Queen’s students and recent graduates face unique challenges as they navigate renting and purchasing properties in Canada.
Recently, talk of the housing market seems to centre on rising interest rates in the midst of a so-called ‘housing crisis.’ Important features of the current housing market include high interest rates and a higher demand on a market with limited supply.
“The growth in demand has been quite rapid over the last few years, not just in the number of people, but the willingness of people to pay for housing. At the same time, there are limits on how fast the growth of supply is happening,” said Huw Lloyd-Ellis, Queen’s professor of economics, in an interview with The Journal.
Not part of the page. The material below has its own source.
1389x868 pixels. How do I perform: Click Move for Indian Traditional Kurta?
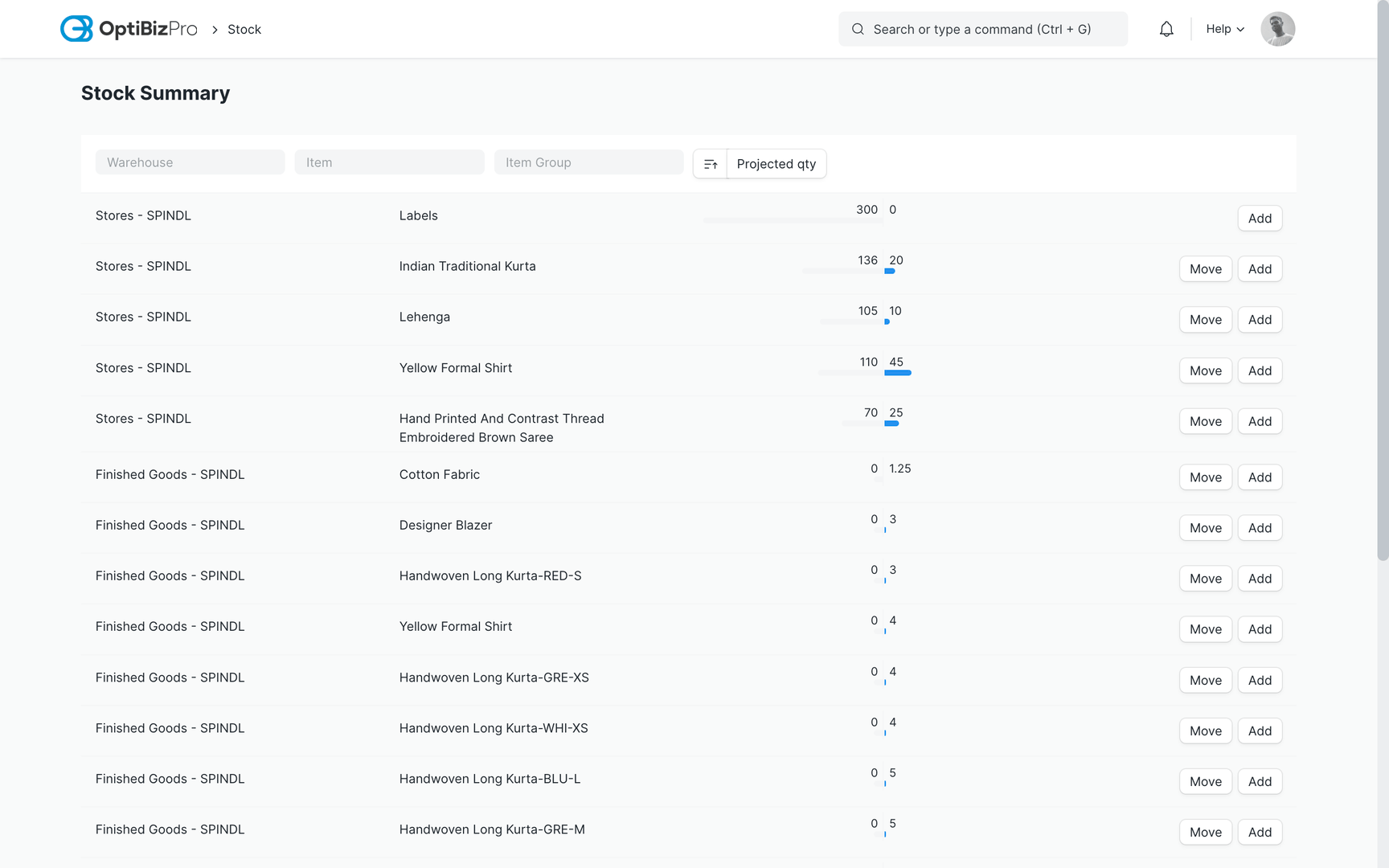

Population growth in Ontario is quite fast compared to the incremental growth observed in the supply of housing. Currently, this growth in supply is slower than what’s typical.
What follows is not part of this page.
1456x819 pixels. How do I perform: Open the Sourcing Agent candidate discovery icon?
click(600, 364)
“As interest rates have risen, property values have fallen […] People are less certain property values will increase in the short term, which means people are delaying purchasing new construction,” said William Scharer, ArtSci ’20 and a Toronto realtor, in an interview with The Journal.
Increased interest rates mean mortgages are becoming more expensive to pay off, which increases the overall cost of buying a house. While housing prices can be difficult to compare over time—accounting for all relevant factors such as inflation and borrowing costs—it can be helpful to analyze the fraction of income spent on housing.
“In the early 2000s, the average person spent around 40 per cent of their disposable income on housing, now it’s more like 60 per cent,” Lloyd-Ellis said.
Queen’s students, like other university students across Canada, face unique challenges when it comes to housing, both in the homeownership and the rental spheres.
As borrowing costs increase, not only does it become more expensive to buy a home, but rental costs also increase, making it difficult to save.
“Rising interest rates have pushed people who would be able to buy into second-guessing whether they want to purchase and pay the borrowing costs,” Scharer said.
To combat this, Scharer recommends new graduates hoping to enter the homeownership arena be financially disciplined, and take advantage of savings opportunities, such as the First Home Savings Account (FHSA).
As people remain in the rental market longer before moving up to homeownership, the demand for rental properties increases, and rent prices with it.
“In Kingston, the rents, especially around campus, have always been quite high relative to other cities,” Lloyd-Ellis said. “The rents have grown quite rapidly, until recently, compared to house prices.”
Leased units in Ontario are rent-controlled, meaning rental costs may only increase by a certain percentage each year. In 2023, allowable rent increases were capped at 2.5 per cent.
However, this restriction doesn’t apply between tenants, giving landlords the opportunity to raise rent as much as they’d like when leases turn over.
In a city with a significant rate of lease turnovers, this leads to much higher rental costs. The January 2023 Rental Market Report released by the Canada Mortgage and Housing Corporation showed that in 2022, within the same structure, a 2-bedroom unit in Kingston that turned over to a new tenant was, on average, 21.6 per cent more expensive than one that didn’t turn over.
“If you raise interests, the costs of servicing a house, landlords are going to try to pass that on as much as they can to the renters,” Lloyd-Ellis said.
Lloyd-Ellis is currently conducting research into “filtering,” which is a housing supply practice that would see the building of houses targeted towards middle to upper-middle class individuals.
The aim would then be for individuals who require affordable housing to move into the housing once occupied by those in the middle to upper-middle class.
“When you build housing higher up in the quality distributions for middle income people in particular, they can move from where they’re living now, to maybe the housing that’s higher quality,” he said. “[Middle income people] leave housing behind that was relatively lower quality in some sense. That housing becomes more affordable for people [at] lower income.”
For Scharer, the optimal time to join the housing market is when you’re ready. He said it’s not about timing the market, it’s about time in the market. In practice, Scharer said homebuyers should consider buying and holding their properties.